The pond at the field is now well overdue a clean. The once clean clear water is now a clogged pool of mud. The bulrushes have completely chocked the middle, while the invasive Parrot’s feather has covered the shallow end in a carpet of feathery green. The previous owners of the field probably bought and planted both in good faith – unfortunately with the conditions good, the plants have completely taken over.

Parrot’s feather first appeared in the UK in the 1960s – its leaves give the plant its name with feather-type leaves which die back in winter. The biggest problem is that it grows like a green carpet on the surface of the water, shading the water from sunlight and causing native plants to die due to the lack of light.
For us one of the biggest downsides are the mosquitoes that use the green carpet as their breeding ground – sitting at the field with the family in the summer is not a good time to feel the impact of their rich breeding ground.

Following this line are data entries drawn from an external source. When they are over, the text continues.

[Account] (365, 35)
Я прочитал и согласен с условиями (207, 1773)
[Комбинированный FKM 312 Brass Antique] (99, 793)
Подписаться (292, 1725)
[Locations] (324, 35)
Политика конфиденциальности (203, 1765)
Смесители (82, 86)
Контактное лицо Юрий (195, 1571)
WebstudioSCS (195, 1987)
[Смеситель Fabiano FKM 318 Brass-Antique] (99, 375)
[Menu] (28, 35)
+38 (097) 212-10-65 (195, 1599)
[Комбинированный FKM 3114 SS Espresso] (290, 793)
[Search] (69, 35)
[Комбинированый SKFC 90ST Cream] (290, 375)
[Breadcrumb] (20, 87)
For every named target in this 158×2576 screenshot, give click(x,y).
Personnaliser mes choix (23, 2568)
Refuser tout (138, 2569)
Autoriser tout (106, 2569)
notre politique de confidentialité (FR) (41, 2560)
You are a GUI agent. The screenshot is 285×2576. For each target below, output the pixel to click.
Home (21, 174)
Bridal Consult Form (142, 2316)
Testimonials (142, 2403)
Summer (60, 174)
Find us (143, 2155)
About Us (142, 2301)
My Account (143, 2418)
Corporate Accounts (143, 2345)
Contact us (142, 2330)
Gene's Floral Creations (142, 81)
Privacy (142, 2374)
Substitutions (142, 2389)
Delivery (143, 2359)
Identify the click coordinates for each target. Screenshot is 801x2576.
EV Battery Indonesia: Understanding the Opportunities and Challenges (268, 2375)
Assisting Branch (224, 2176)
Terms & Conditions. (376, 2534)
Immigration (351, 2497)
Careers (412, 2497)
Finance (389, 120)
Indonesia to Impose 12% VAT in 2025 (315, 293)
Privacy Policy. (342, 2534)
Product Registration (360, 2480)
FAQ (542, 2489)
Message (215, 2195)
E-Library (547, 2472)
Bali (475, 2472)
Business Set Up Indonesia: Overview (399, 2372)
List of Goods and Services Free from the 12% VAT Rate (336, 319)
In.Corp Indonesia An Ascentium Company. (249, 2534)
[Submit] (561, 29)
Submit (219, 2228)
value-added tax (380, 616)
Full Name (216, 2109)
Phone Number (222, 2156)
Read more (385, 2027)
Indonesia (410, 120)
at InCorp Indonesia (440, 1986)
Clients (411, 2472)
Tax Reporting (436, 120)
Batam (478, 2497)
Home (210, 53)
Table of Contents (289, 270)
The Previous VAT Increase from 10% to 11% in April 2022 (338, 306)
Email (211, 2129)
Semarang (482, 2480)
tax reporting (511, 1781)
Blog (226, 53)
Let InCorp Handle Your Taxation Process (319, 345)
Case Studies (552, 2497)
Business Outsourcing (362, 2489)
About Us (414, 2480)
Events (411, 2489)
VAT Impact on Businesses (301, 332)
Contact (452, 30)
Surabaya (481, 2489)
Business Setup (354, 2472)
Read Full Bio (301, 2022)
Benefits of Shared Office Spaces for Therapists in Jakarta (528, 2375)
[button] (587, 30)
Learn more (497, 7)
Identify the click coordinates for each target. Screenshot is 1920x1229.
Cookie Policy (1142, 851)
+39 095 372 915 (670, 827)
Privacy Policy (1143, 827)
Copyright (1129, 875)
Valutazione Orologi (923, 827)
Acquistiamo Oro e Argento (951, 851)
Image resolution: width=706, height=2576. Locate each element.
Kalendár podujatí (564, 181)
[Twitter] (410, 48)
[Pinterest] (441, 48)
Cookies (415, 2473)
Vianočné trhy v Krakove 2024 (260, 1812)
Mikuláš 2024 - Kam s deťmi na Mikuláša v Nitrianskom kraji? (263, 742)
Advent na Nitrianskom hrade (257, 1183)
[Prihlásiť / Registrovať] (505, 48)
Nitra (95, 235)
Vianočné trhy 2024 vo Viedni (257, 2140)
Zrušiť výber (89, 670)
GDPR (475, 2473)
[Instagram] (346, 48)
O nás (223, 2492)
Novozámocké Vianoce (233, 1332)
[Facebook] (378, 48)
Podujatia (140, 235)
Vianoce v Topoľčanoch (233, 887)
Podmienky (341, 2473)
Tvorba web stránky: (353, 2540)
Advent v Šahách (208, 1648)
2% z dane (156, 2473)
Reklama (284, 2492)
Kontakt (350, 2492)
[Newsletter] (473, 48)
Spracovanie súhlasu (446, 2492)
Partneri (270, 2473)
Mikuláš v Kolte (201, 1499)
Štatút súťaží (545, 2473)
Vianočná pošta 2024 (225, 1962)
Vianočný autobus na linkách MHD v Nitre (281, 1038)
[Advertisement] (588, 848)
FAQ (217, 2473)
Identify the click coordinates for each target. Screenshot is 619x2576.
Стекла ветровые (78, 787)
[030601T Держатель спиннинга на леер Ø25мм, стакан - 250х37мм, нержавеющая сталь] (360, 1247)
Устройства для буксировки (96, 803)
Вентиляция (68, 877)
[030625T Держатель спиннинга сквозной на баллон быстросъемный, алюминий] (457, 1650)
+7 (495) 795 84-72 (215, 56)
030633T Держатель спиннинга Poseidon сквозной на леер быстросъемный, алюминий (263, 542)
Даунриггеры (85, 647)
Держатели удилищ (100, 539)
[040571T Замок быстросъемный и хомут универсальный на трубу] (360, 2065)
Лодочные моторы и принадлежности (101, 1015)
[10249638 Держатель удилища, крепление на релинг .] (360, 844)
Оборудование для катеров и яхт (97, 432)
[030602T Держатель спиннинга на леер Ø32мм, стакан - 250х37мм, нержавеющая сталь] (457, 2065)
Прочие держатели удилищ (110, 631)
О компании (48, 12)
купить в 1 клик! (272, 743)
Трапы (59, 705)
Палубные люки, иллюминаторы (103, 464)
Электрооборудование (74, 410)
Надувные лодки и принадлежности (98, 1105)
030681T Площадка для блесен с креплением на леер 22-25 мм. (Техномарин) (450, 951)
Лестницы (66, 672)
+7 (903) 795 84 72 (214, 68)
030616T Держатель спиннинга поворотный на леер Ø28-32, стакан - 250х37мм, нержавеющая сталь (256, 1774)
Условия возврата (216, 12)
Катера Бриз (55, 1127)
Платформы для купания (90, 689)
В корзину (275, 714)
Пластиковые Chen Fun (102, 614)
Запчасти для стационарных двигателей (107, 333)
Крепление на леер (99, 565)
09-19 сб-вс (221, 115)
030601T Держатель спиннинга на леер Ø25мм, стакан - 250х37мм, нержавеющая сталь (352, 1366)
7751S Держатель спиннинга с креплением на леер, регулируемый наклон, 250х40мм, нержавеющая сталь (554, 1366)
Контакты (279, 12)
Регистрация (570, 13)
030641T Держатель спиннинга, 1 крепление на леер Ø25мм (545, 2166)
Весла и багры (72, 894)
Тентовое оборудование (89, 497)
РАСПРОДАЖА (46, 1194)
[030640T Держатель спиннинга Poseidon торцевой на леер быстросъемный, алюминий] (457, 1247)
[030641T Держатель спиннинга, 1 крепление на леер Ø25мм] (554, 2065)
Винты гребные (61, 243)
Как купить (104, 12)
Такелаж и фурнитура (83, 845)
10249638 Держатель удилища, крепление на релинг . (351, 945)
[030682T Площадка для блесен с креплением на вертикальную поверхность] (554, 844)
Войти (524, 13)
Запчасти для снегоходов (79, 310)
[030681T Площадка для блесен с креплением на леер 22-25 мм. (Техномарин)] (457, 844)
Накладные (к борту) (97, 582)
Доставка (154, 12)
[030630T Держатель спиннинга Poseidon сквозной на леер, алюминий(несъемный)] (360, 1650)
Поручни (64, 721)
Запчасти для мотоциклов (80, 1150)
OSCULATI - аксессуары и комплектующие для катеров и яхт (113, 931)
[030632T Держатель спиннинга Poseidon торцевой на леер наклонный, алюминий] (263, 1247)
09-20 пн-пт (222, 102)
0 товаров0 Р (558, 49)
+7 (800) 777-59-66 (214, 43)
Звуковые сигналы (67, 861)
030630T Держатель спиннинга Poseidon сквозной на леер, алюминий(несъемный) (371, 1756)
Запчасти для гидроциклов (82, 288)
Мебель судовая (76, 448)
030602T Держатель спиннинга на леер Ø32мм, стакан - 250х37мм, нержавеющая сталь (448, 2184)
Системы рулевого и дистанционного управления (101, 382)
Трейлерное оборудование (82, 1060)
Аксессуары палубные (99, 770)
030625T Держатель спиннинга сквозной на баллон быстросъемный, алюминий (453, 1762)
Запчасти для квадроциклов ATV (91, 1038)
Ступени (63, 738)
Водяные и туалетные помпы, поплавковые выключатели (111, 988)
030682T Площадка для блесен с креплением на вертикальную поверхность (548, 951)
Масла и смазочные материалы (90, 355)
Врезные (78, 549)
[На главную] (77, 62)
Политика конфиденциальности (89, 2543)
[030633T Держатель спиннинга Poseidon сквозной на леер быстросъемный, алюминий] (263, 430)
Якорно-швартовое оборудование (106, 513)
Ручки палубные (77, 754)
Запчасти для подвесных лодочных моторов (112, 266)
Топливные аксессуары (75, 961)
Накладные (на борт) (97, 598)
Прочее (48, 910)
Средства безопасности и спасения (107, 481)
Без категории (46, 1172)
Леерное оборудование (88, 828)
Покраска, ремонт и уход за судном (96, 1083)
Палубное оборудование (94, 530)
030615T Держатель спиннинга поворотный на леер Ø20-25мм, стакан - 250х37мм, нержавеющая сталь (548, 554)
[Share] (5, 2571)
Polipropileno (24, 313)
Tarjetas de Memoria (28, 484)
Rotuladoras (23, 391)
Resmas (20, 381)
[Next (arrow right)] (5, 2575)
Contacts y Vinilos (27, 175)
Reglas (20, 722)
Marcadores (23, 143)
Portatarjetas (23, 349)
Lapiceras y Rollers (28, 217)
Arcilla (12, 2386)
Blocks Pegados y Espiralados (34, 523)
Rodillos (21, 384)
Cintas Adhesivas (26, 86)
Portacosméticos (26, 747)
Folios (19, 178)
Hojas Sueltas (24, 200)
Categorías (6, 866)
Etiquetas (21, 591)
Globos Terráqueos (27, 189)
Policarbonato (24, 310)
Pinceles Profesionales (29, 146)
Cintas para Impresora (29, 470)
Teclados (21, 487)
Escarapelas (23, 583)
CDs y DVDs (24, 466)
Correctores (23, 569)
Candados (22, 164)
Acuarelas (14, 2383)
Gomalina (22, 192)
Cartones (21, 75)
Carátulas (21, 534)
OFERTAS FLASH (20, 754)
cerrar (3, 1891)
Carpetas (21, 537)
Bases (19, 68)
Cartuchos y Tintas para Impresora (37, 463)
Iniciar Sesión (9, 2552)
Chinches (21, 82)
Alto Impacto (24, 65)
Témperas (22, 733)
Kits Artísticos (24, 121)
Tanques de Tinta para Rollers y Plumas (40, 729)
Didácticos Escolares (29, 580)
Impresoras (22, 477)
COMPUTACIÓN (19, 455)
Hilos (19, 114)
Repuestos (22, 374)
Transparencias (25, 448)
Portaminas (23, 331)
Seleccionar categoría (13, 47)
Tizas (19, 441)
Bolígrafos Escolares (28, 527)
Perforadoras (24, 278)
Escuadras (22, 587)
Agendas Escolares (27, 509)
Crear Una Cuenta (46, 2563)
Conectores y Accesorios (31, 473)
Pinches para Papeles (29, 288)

Periodically we try to get on top of the problem by raking the weed out of the pond. Much care has to be taken not to drop any as this will shoot and grow new shoots wherever it falls. We pile it up on the edge of the pond so that any crawling insects can get back to the water before we take it away – the smell is horrendous and stays with you for days. When the pile of weed dries out, we burn it.

The bulrushes or Great Reedmace are a different problem as they grow so tall, up to five feet high. Lowering yourself into the pond is a strange sensation as the bulrushes are taller than I am and make you feel so small. In an ideal world you pull these bad boys out by the root or dig the rhizomes up – I have heard that goats like to graze them, which might be an option yet. Some need to be left as habitat for water voles and the Ruddy darter dragonfly which can live in the sediment around its roots.

The pond has a small island in the middle, which in the summer as the water level dropped so low, I was able to wade across to. We have moorhens in residence in the reeds around the island, and for the last few years two Canada geese make their home on the island, using the safe idyl to lay their eggs. Over the years the geese have built their yearly nest on top of the last one, leading to a very tall pile of debris which needed careful rearranging while they were gone. The geese pair with a mate at three years old and usually stay with that mate for life. While they are useful because they eat the pond weed, they do make a mess of the banks, climbing in and out frequently with their young.
It is a small part of our land, but an important one, and when I am waist deep in my waders pulling out bulrushes, I tell myself it will all be worth it in the spring.